À la clinique, la psychiatre met des mots sur l'appel à l'aide de Claire Chaumeil, jusqu'à évoquer une tentative de suicide. Aujourd'hui, la restauratrice prend peu à peu conscience de ce qu'elle appelait une crise d'hystérie. "Pour moi c'était de la provocation mais c'est vrai que malgré tout je me suis mise en danger et avec le recul je réalise que c'était certainement ça."
Alors que petit à petit, on réalise les effets psychologiques de la crise sanitaire sur la population, il est certain que les confinements successifs ont joué un rôle - au moins de déclencheur - dans le burn-out de Claire Chaumeil. Mais la cheffe insiste pour éviter l'amalgame : "Il y a eu mes problèmes personnels, les problèmes liés à mon activité de cheffe de cuisine, de cheffe d'entreprise et le confinement."

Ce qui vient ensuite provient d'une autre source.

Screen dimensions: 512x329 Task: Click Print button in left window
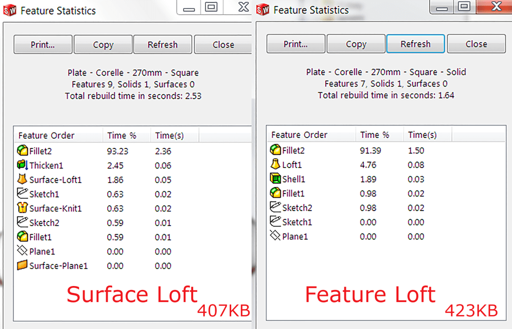tap(43, 45)
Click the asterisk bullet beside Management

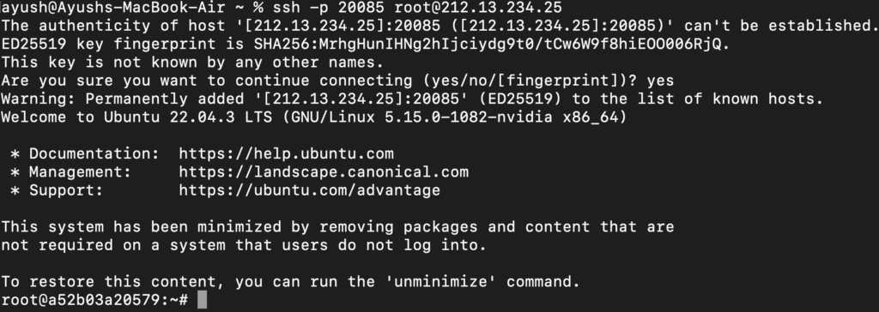pyautogui.click(x=15, y=172)
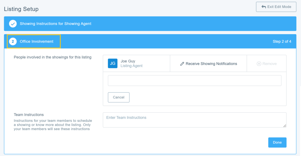Click the Team Instructions textarea resize handle
This screenshot has width=301, height=156.
[285, 126]
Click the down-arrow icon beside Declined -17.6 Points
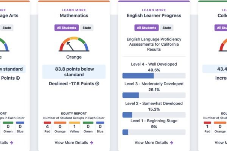227x151 pixels. tap(97, 84)
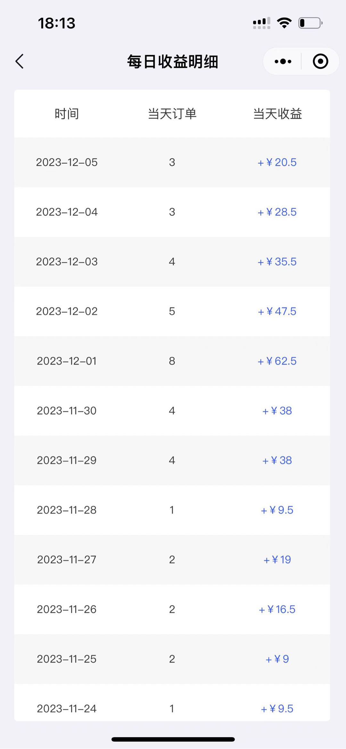This screenshot has height=749, width=346.
Task: Open the three-dot more menu
Action: 283,61
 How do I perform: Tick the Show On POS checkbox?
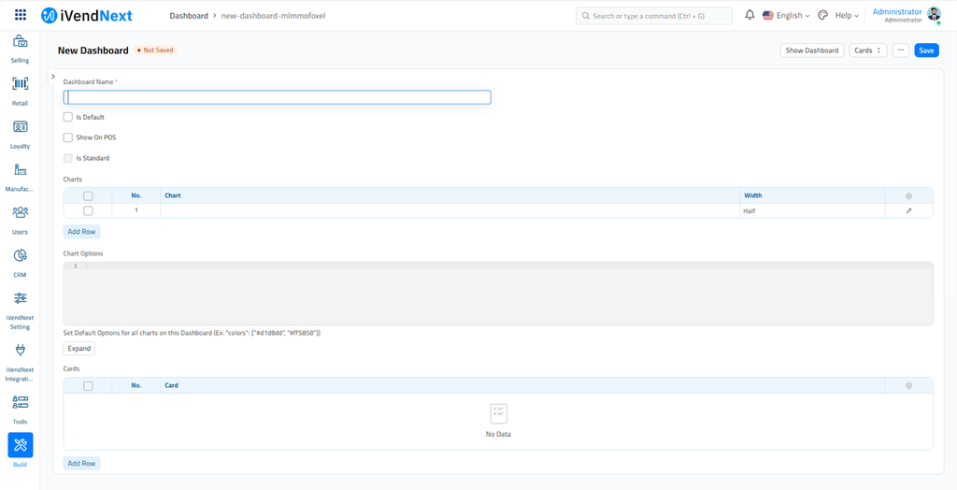68,137
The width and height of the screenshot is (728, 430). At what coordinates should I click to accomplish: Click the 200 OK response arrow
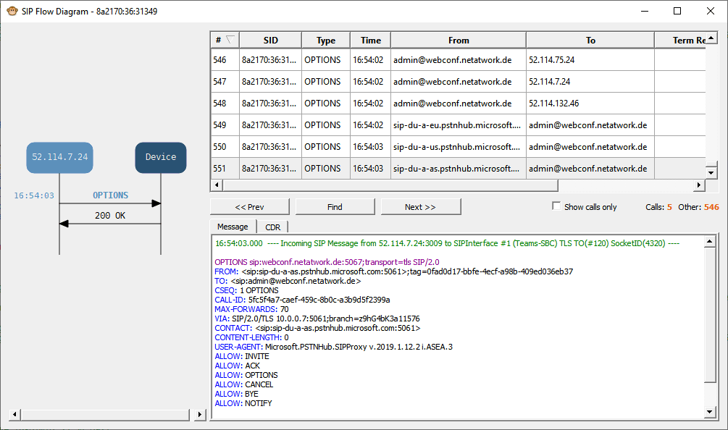pos(110,223)
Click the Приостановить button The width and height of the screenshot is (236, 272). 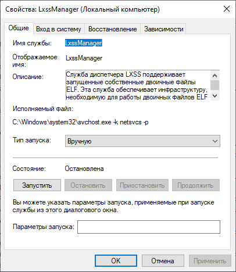point(142,185)
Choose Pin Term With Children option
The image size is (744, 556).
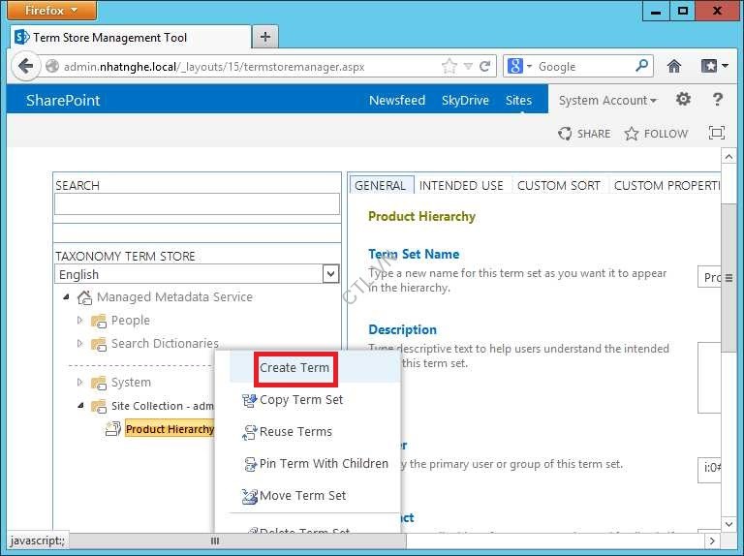(324, 463)
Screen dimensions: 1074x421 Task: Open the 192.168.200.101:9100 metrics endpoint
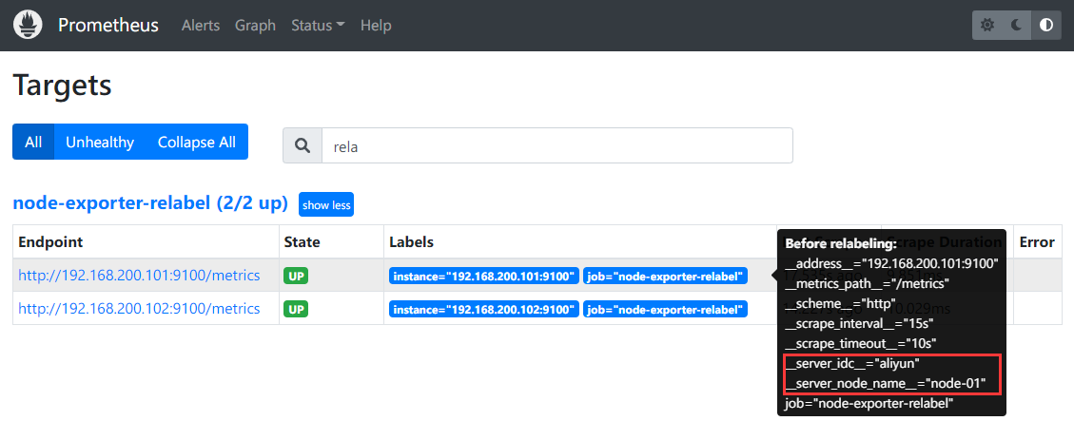139,276
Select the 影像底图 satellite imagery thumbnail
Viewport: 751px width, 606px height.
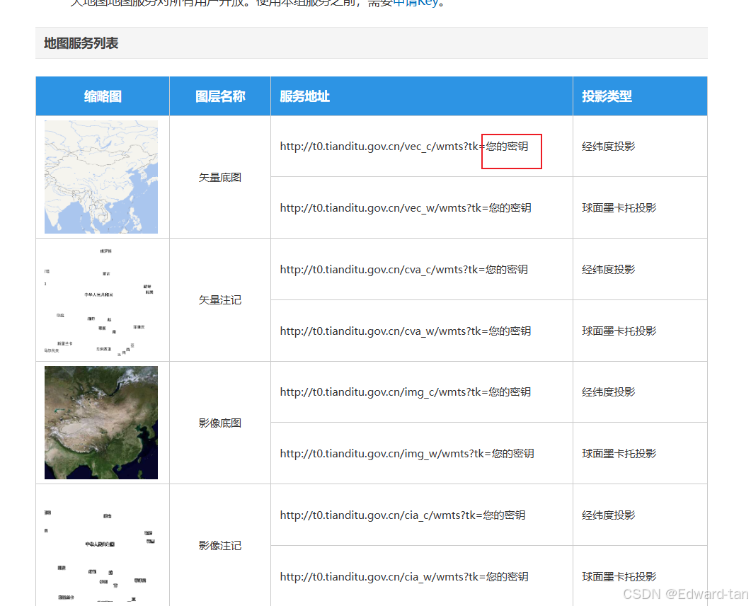point(101,423)
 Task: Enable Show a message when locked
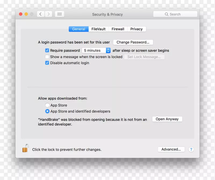pos(47,57)
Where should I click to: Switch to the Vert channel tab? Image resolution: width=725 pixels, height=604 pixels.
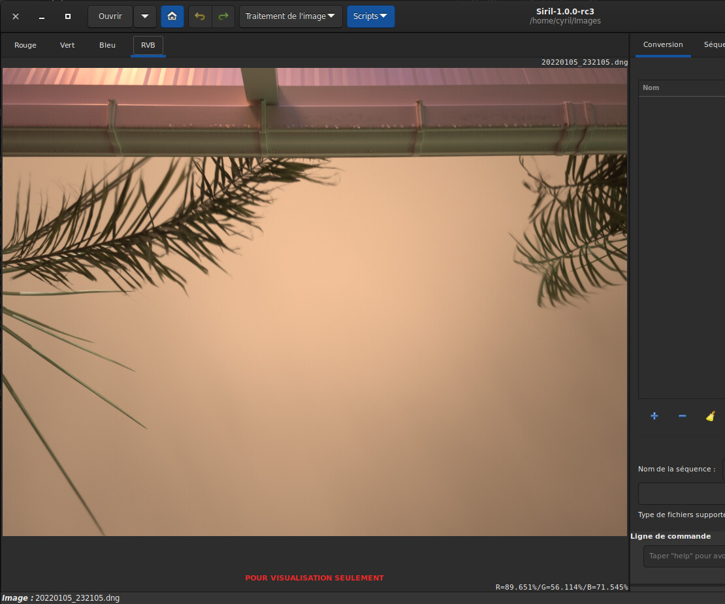coord(67,45)
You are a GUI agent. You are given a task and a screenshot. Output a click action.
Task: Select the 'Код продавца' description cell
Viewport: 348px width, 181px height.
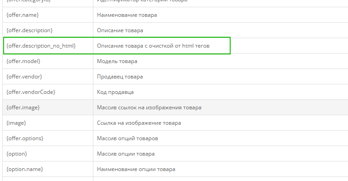click(221, 92)
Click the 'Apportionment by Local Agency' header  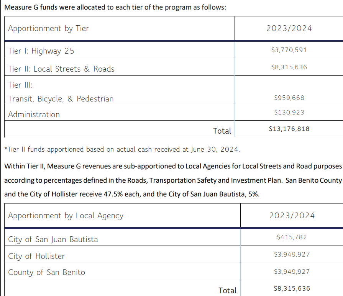[x=66, y=216]
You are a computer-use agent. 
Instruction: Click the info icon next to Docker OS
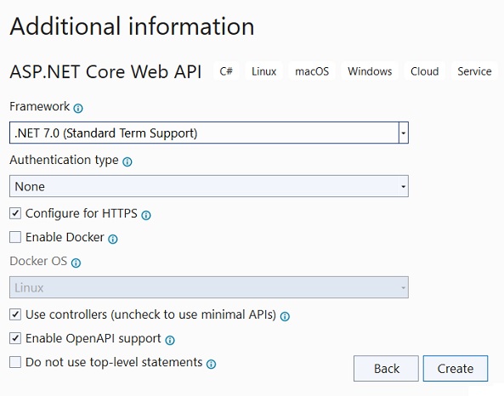(76, 263)
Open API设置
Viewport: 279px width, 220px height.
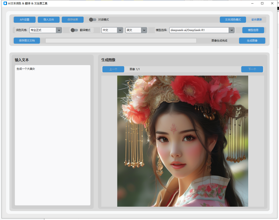click(x=25, y=20)
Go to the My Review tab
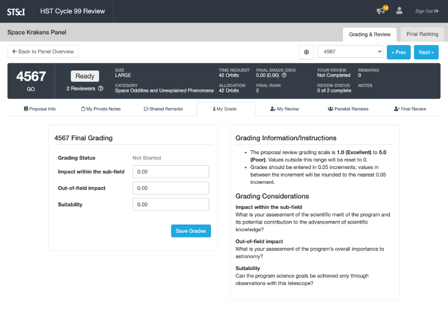448x316 pixels. [284, 109]
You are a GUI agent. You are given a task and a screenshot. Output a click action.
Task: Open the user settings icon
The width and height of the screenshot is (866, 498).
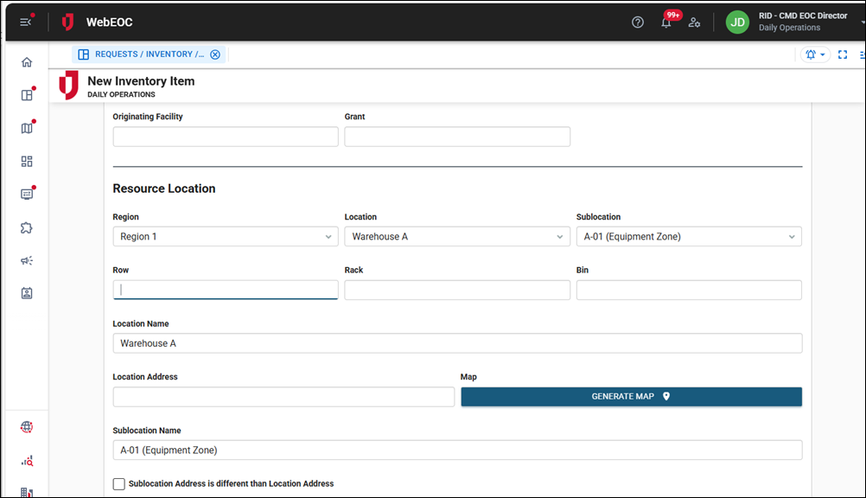(694, 22)
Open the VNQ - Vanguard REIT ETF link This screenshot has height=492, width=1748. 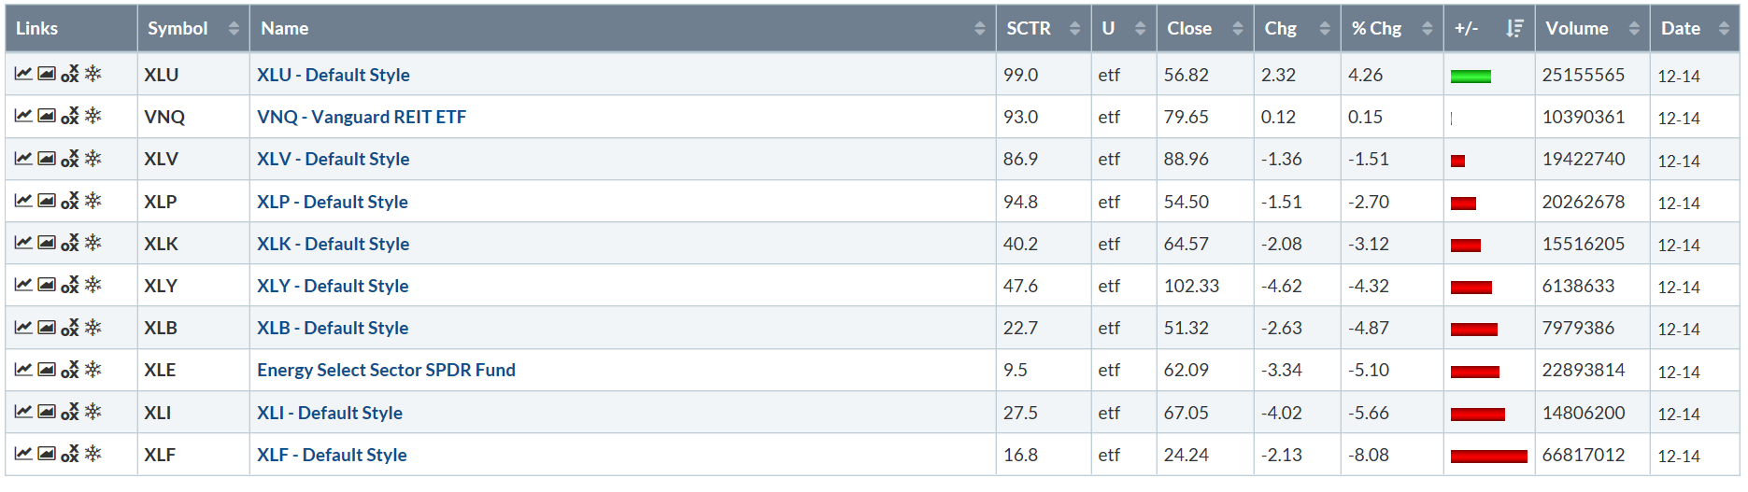pyautogui.click(x=362, y=117)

"Quelque chose qu'on couve pendant un moment"
Avec la crise du covid-19, la restauratrice voit l'essence même de son métier se transformer : davantage d'administratif, moins - voire pas - de relationnel, le tout en conservant une activité quasi équivalente en cuisine. "Arriver tous les matins dans un restaurant vide de 100m2 en sachant qu'il n'y aura pas de clients de la journée pour proposer des plats en barquette, c'est lourd", explique-t-elle.
J'ai toujours cherché à rester forte et j'ai fini par m'écrouler parce qu'à un moment, le corps et la tête disent stop.
On pourrait penser que le burn-out est une pathologie qui attaque sans prévenir, du jour au lendemain. Avec le recul, la restauratrice en fait une analyse différente. "C'est quelque chose qui explose d'un coup mais qu'on couve pendant un moment, résume-t-elle, qui fait que le travail ça ne va pas, la vie de famille ça ne va pas, personnellement ça ne va pas. On ne supporte plus personne et on ne voit pas d'issue au mal-être."
Aujourd'hui, les employés du Robin Room sont en chômage partiel et le restaurant est fermé jusqu'à nouvel ordre. Jusqu'à ce que sa cheffe retrouve l'équilibre qui lui a fait défaut dans les derniers mois. Que les habitués se rassurent, Claire Chaumeil n'imagine pas fermer définitivement l'établissement. "C'est beaucoup de responsabilités mais la cuisine c'est ma passion et le Robin Room c'est ma vie, affirme-t-elle. Je ne jetterai pas l'éponge."
En cas de syndrome d'épuisement professionnel ou de détresse psychologique, n'hésitez pas à entrer en contact avec un professionnel de santé.